= Exercise prompt =
Render every line of the listing below as a Markdown table with two columns, Row and Line. Number the rows consecutively and omit any blank lines.

Records from a dataset

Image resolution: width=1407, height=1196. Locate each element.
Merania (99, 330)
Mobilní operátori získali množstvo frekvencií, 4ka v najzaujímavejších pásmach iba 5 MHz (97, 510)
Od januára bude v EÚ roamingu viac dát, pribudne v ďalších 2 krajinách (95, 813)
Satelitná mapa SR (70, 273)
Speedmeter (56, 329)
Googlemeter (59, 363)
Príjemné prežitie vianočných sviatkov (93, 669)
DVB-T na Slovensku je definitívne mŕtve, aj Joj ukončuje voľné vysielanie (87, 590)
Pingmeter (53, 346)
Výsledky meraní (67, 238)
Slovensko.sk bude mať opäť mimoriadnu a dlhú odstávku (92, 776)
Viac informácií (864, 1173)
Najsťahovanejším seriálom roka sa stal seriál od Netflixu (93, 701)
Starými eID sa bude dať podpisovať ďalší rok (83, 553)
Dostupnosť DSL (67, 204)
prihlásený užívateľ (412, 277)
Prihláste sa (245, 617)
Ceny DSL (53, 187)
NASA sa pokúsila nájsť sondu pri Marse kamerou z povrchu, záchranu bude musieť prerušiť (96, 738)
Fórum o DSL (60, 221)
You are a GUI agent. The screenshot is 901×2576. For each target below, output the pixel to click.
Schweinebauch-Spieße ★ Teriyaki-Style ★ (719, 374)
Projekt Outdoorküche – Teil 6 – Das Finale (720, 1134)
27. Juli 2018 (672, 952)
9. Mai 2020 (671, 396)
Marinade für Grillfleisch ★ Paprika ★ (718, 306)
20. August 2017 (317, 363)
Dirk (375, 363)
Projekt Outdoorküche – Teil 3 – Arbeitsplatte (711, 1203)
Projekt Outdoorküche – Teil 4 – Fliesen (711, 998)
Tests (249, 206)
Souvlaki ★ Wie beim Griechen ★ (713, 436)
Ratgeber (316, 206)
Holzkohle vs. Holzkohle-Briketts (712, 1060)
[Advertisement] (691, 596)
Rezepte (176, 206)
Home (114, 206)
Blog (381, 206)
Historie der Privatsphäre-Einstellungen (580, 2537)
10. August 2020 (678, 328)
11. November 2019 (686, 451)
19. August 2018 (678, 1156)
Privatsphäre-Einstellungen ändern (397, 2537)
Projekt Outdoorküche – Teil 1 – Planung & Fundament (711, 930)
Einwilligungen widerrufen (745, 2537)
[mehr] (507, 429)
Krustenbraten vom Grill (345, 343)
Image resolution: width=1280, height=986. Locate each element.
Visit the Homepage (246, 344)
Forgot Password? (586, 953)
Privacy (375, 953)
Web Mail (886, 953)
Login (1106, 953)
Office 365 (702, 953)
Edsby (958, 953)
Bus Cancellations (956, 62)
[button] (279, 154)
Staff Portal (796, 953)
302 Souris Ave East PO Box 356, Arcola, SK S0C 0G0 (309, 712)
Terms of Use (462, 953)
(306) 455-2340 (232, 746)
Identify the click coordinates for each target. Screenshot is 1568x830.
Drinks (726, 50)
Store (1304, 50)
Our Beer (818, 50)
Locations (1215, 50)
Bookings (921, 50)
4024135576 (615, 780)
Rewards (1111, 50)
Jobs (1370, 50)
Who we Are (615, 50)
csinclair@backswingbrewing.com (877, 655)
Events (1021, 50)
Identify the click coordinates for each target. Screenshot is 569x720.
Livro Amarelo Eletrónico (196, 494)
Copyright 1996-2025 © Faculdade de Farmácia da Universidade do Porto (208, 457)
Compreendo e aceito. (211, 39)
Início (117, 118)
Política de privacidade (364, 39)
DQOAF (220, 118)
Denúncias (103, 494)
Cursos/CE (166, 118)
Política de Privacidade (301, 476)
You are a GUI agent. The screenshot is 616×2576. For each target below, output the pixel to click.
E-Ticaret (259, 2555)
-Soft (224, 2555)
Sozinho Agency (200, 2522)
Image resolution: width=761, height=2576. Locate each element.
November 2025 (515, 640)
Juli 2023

= Completed exercise =
| Row | Line |
|---|---|
| 1 | Image resolution: width=1407, height=1196. Locate each element. |
| 2 | Merania (99, 330) |
| 3 | Mobilní operátori získali množstvo frekvencií, 4ka v najzaujímavejších pásmach iba 5 MHz (97, 510) |
| 4 | Od januára bude v EÚ roamingu viac dát, pribudne v ďalších 2 krajinách (95, 813) |
| 5 | Satelitná mapa SR (70, 273) |
| 6 | Speedmeter (56, 329) |
| 7 | Googlemeter (59, 363) |
| 8 | Príjemné prežitie vianočných sviatkov (93, 669) |
| 9 | DVB-T na Slovensku je definitívne mŕtve, aj Joj ukončuje voľné vysielanie (87, 590) |
| 10 | Pingmeter (53, 346) |
| 11 | Výsledky meraní (67, 238) |
| 12 | Slovensko.sk bude mať opäť mimoriadnu a dlhú odstávku (92, 776) |
| 13 | Viac informácií (864, 1173) |
| 14 | Najsťahovanejším seriálom roka sa stal seriál od Netflixu (93, 701) |
| 15 | Starými eID sa bude dať podpisovať ďalší rok (83, 553) |
| 16 | Dostupnosť DSL (67, 204) |
| 17 | prihlásený užívateľ (412, 277) |
| 18 | Prihláste sa (245, 617) |
| 19 | Ceny DSL (53, 187) |
| 20 | NASA sa pokúsila nájsť sondu pri Marse kamerou z povrchu, záchranu bude musieť prerušiť (96, 738) |
| 21 | Fórum o DSL (60, 221) |
| 22 | You are a GUI agent. The screenshot is 901×2576. For each target below, output the pixel to click. |
| 23 | Schweinebauch-Spieße ★ Teriyaki-Style ★ (719, 374) |
| 24 | Projekt Outdoorküche – Teil 6 – Das Finale (720, 1134) |
| 25 | 27. Juli 2018 (672, 952) |
| 26 | 9. Mai 2020 (671, 396) |
| 27 | Marinade für Grillfleisch ★ Paprika ★ (718, 306) |
| 28 | 20. August 2017 (317, 363) |
| 29 | Dirk (375, 363) |
| 30 | Projekt Outdoorküche – Teil 3 – Arbeitsplatte (711, 1203) |
| 31 | Projekt Outdoorküche – Teil 4 – Fliesen (711, 998) |
| 32 | Tests (249, 206) |
| 33 | Souvlaki ★ Wie beim Griechen ★ (713, 436) |
| 34 | Ratgeber (316, 206) |
| 35 | Holzkohle vs. Holzkohle-Briketts (712, 1060) |
| 36 | [Advertisement] (691, 596) |
| 37 | Rezepte (176, 206) |
| 38 | Home (114, 206) |
| 39 | Blog (381, 206) |
| 40 | Historie der Privatsphäre-Einstellungen (580, 2537) |
| 41 | 10. August 2020 (678, 328) |
| 42 | 11. November 2019 (686, 451) |
| 43 | 19. August 2018 (678, 1156) |
| 44 | Privatsphäre-Einstellungen ändern (397, 2537) |
| 45 | Projekt Outdoorküche – Teil 1 – Planung & Fundament (711, 930) |
| 46 | Einwilligungen widerrufen (745, 2537) |
| 47 | [mehr] (507, 429) |
| 48 | Krustenbraten vom Grill (345, 343) |
| 49 | Image resolution: width=1280, height=986. Locate each element. |
| 50 | Visit the Homepage (246, 344) |
| 51 | Forgot Password? (586, 953) |
| 52 | Privacy (375, 953) |
| 53 | Web Mail (886, 953) |
| 54 | Login (1106, 953) |
| 55 | Office 365 (702, 953) |
| 56 | Edsby (958, 953) |
| 57 | Bus Cancellations (956, 62) |
| 58 | [button] (279, 154) |
| 59 | Staff Portal (796, 953) |
| 60 | 302 Souris Ave East PO Box 356, Arcola, SK S0C 0G0 (309, 712) |
| 61 | Terms of Use (462, 953) |
| 62 | (306) 455-2340 (232, 746) |
| 63 | Identify the click coordinates for each target. Screenshot is 1568x830. |
| 64 | Drinks (726, 50) |
| 65 | Store (1304, 50) |
| 66 | Our Beer (818, 50) |
| 67 | Locations (1215, 50) |
| 68 | Bookings (921, 50) |
| 69 | 4024135576 (615, 780) |
| 70 | Rewards (1111, 50) |
| 71 | Jobs (1370, 50) |
| 72 | Who we Are (615, 50) |
| 73 | csinclair@backswingbrewing.com (877, 655) |
| 74 | Events (1021, 50) |
| 75 | Identify the click coordinates for each target. Screenshot is 569x720. |
| 76 | Livro Amarelo Eletrónico (196, 494) |
| 77 | Copyright 1996-2025 © Faculdade de Farmácia da Universidade do Porto (208, 457) |
| 78 | Compreendo e aceito. (211, 39) |
| 79 | Início (117, 118) |
| 80 | Política de privacidade (364, 39) |
| 81 | DQOAF (220, 118) |
| 82 | Denúncias (103, 494) |
| 83 | Cursos/CE (166, 118) |
| 84 | Política de Privacidade (301, 476) |
| 85 | You are a GUI agent. The screenshot is 616×2576. For each target below, output the pixel to click. |
| 86 | E-Ticaret (259, 2555) |
| 87 | -Soft (224, 2555) |
| 88 | Sozinho Agency (200, 2522) |
| 89 | Image resolution: width=761, height=2576. Locate each element. |
| 90 | November 2025 (515, 640) |
| 91 | Juli 2023 |